Task objective
The answer must be an exact copy of the lines from the one containing "Image resolution: width=855" through the last line of the records, with the pictures left out.

Collected data
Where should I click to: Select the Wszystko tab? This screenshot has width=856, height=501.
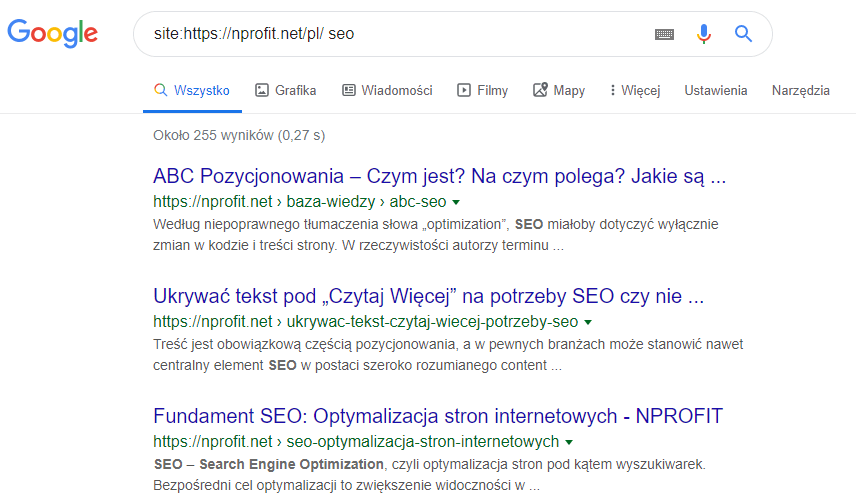coord(192,90)
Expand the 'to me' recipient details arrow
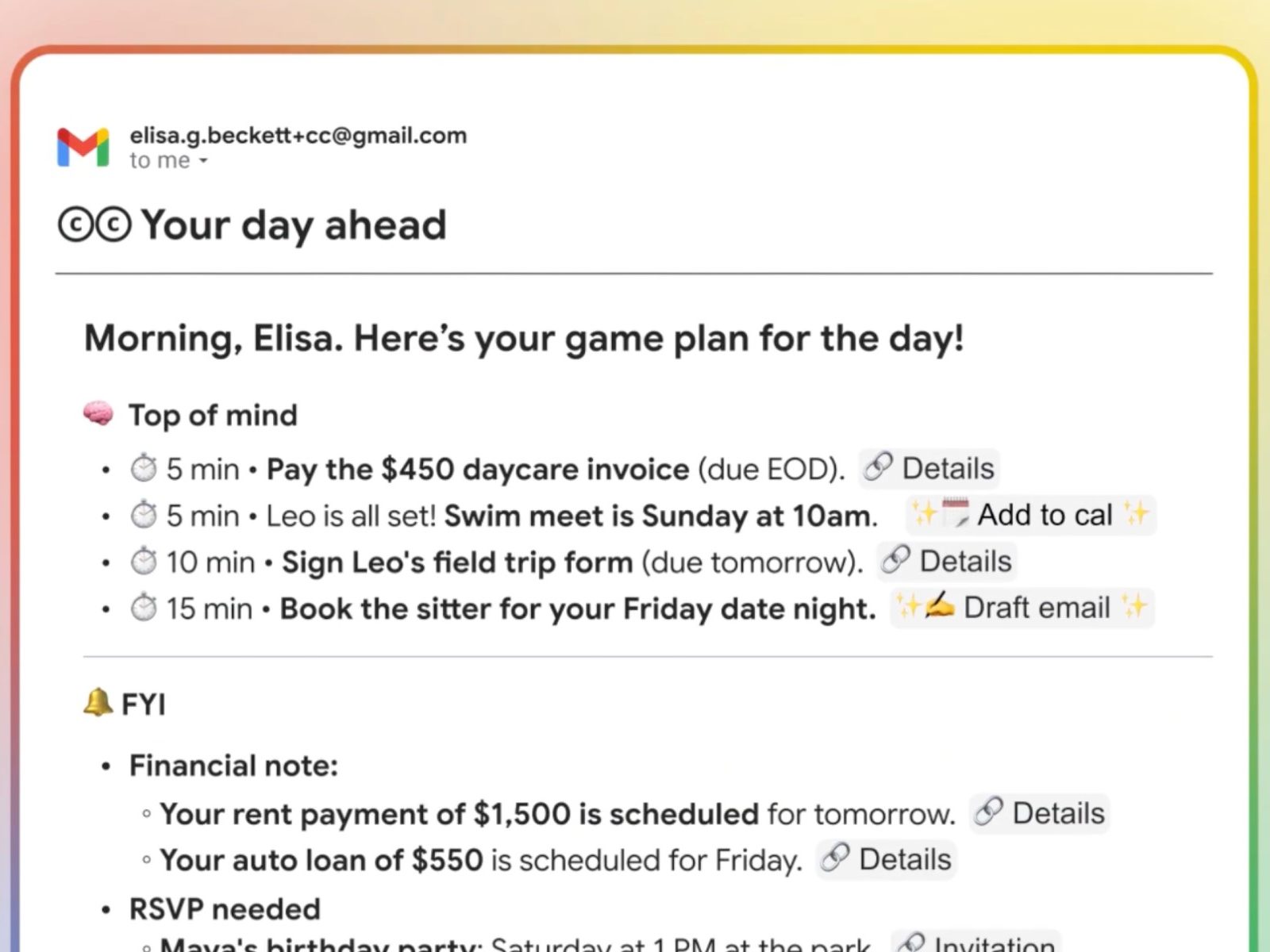Image resolution: width=1270 pixels, height=952 pixels. (x=203, y=161)
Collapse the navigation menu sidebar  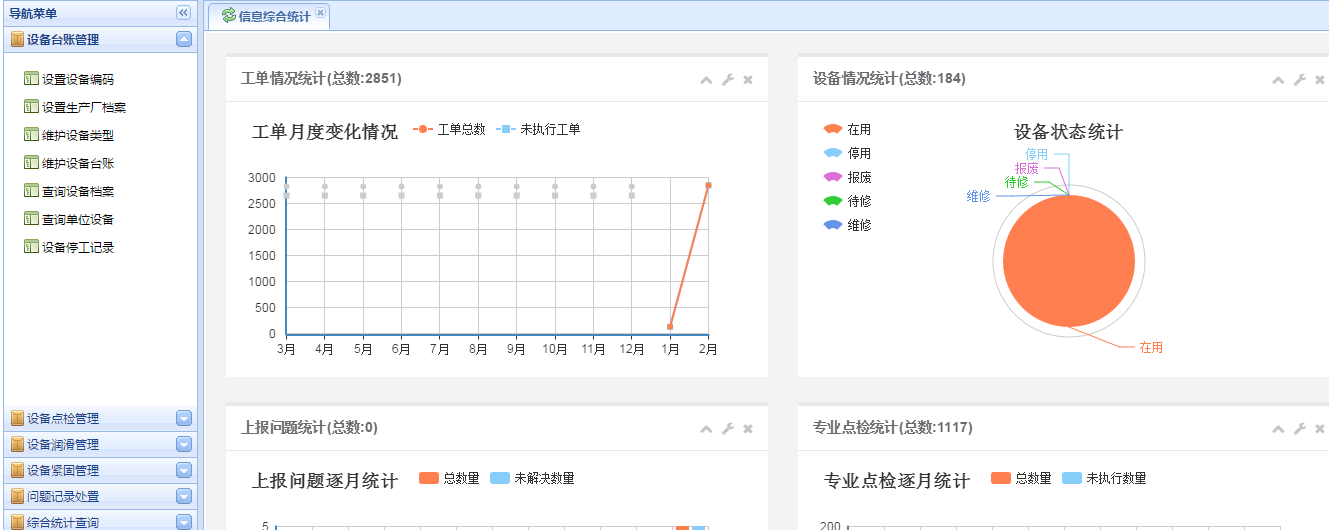pos(183,13)
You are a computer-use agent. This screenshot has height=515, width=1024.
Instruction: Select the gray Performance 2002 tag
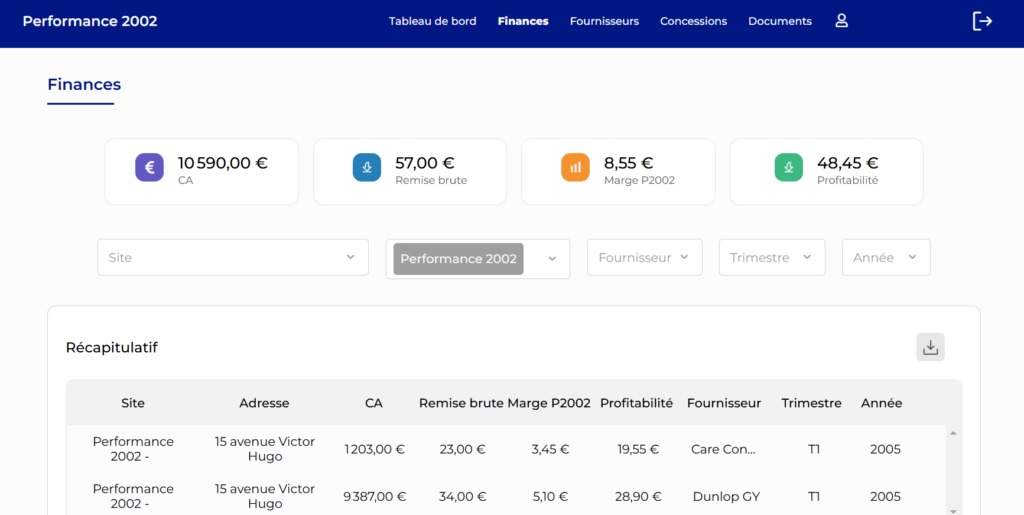pyautogui.click(x=458, y=259)
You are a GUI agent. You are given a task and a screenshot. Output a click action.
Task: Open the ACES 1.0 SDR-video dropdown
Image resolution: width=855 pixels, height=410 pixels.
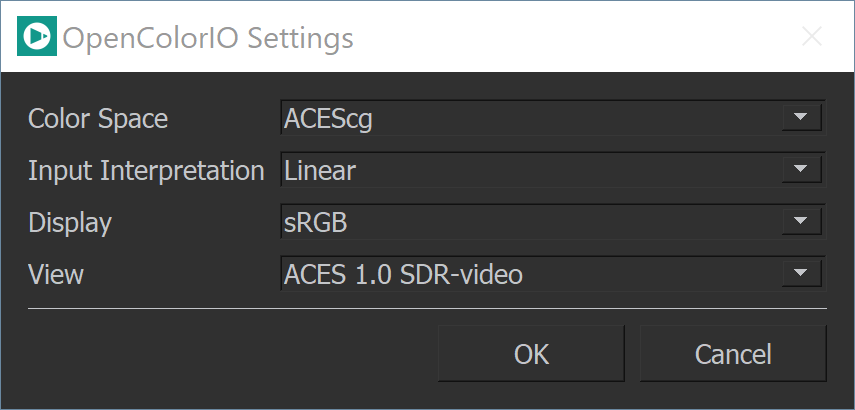tap(553, 273)
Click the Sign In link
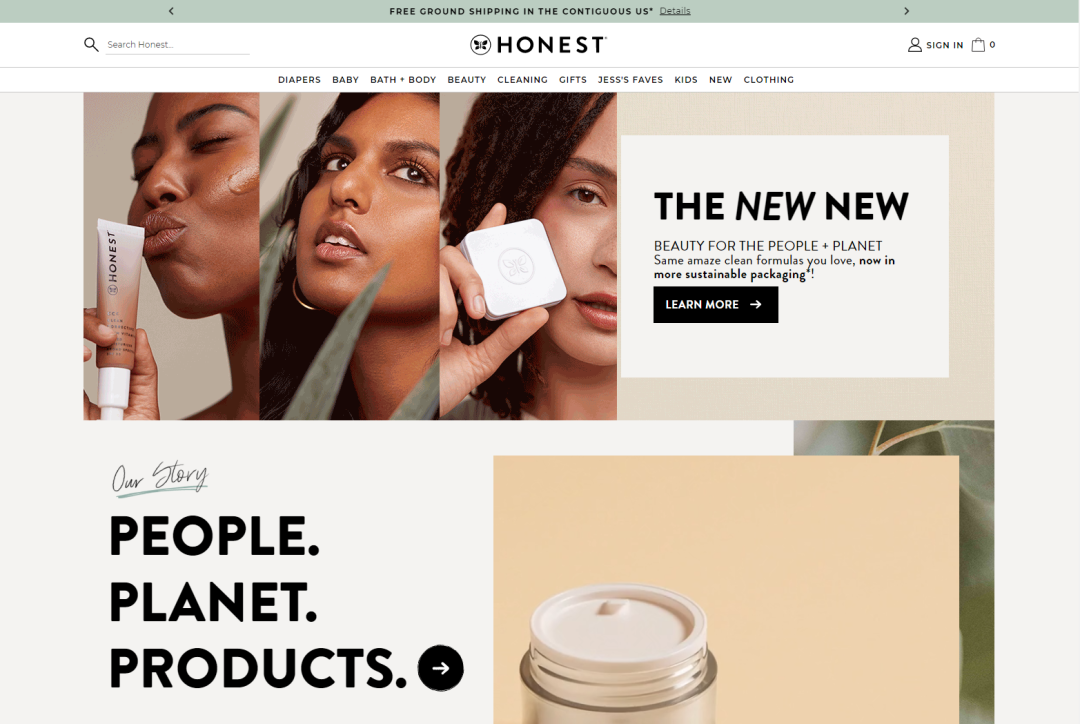 point(944,45)
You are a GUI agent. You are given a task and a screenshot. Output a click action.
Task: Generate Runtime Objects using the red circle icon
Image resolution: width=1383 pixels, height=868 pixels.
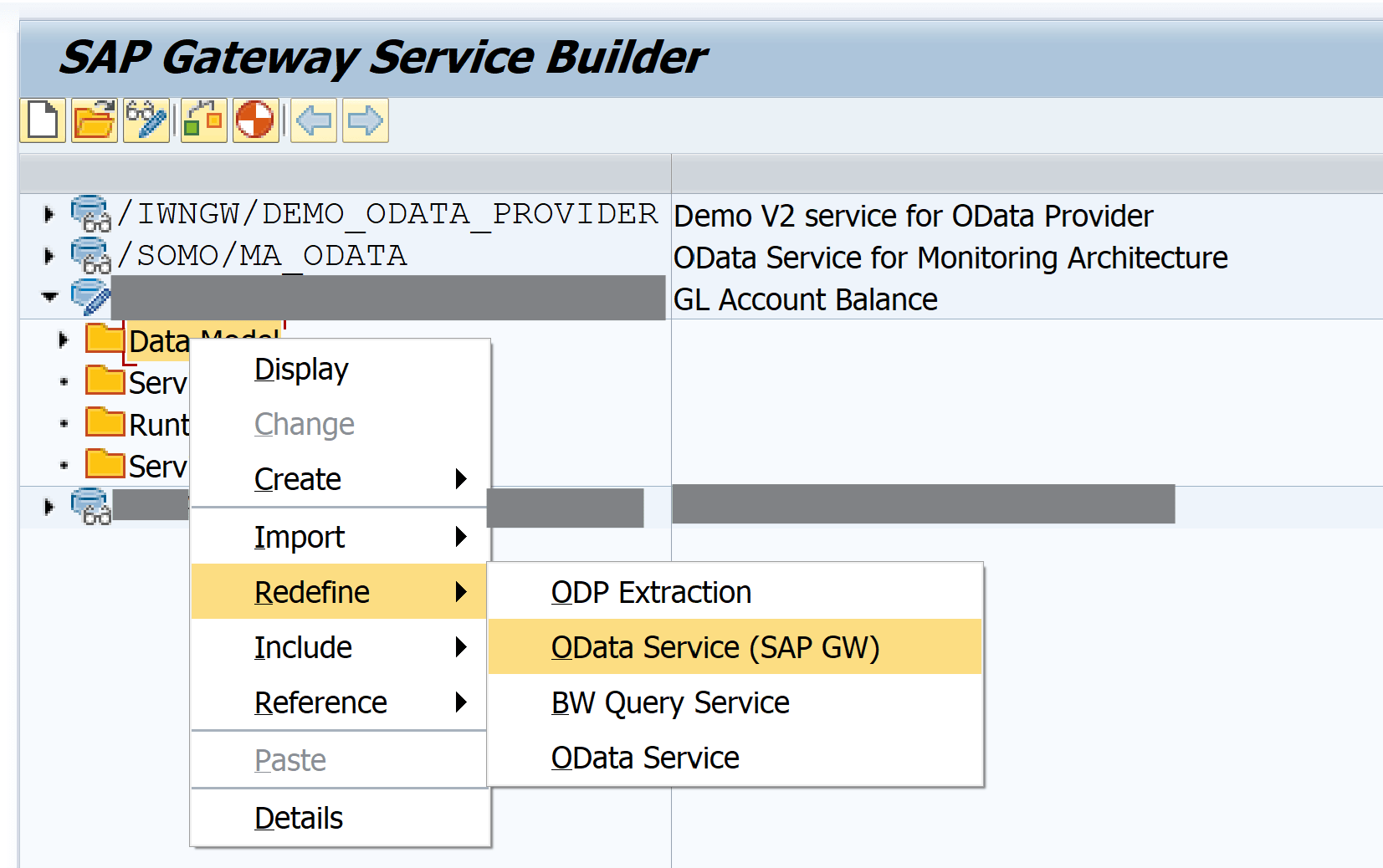tap(255, 120)
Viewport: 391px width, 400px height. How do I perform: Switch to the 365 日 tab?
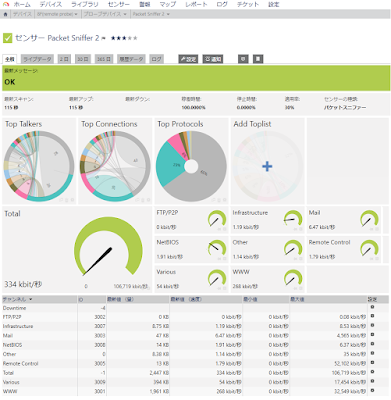click(x=104, y=59)
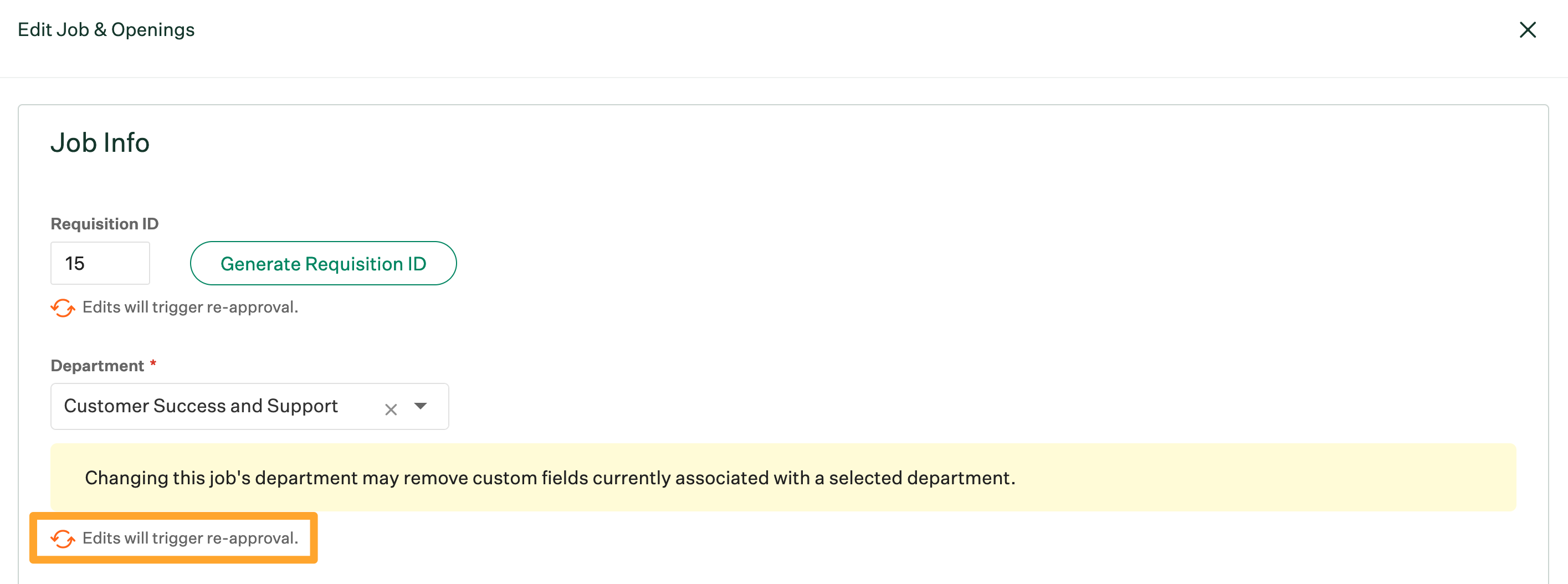Screen dimensions: 1568x584
Task: Click the red required asterisk beside Department
Action: coord(153,363)
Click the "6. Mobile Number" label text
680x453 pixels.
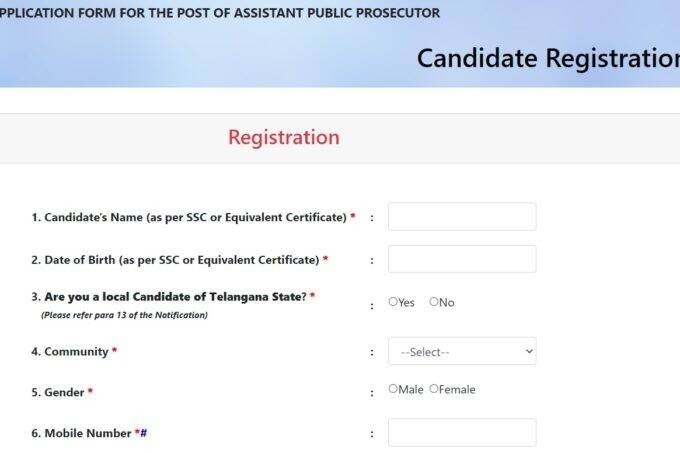tap(81, 433)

Completed task
Image resolution: width=855 pixels, height=410 pixels.
tap(553, 273)
Click the Sign In link
 point(944,45)
You are a GUI agent. You are given a task and a screenshot. Output a click action.
Task: Generate Runtime Objects using the red circle icon
Image resolution: width=1383 pixels, height=868 pixels.
tap(255, 120)
Viewport: 391px width, 400px height. How do I perform: Switch to the 365 日 tab?
click(x=104, y=59)
Screen dimensions: 1568x584
Task: Click the red required asterisk beside Department
Action: coord(153,363)
Click the "6. Mobile Number" label text
680x453 pixels.
tap(81, 433)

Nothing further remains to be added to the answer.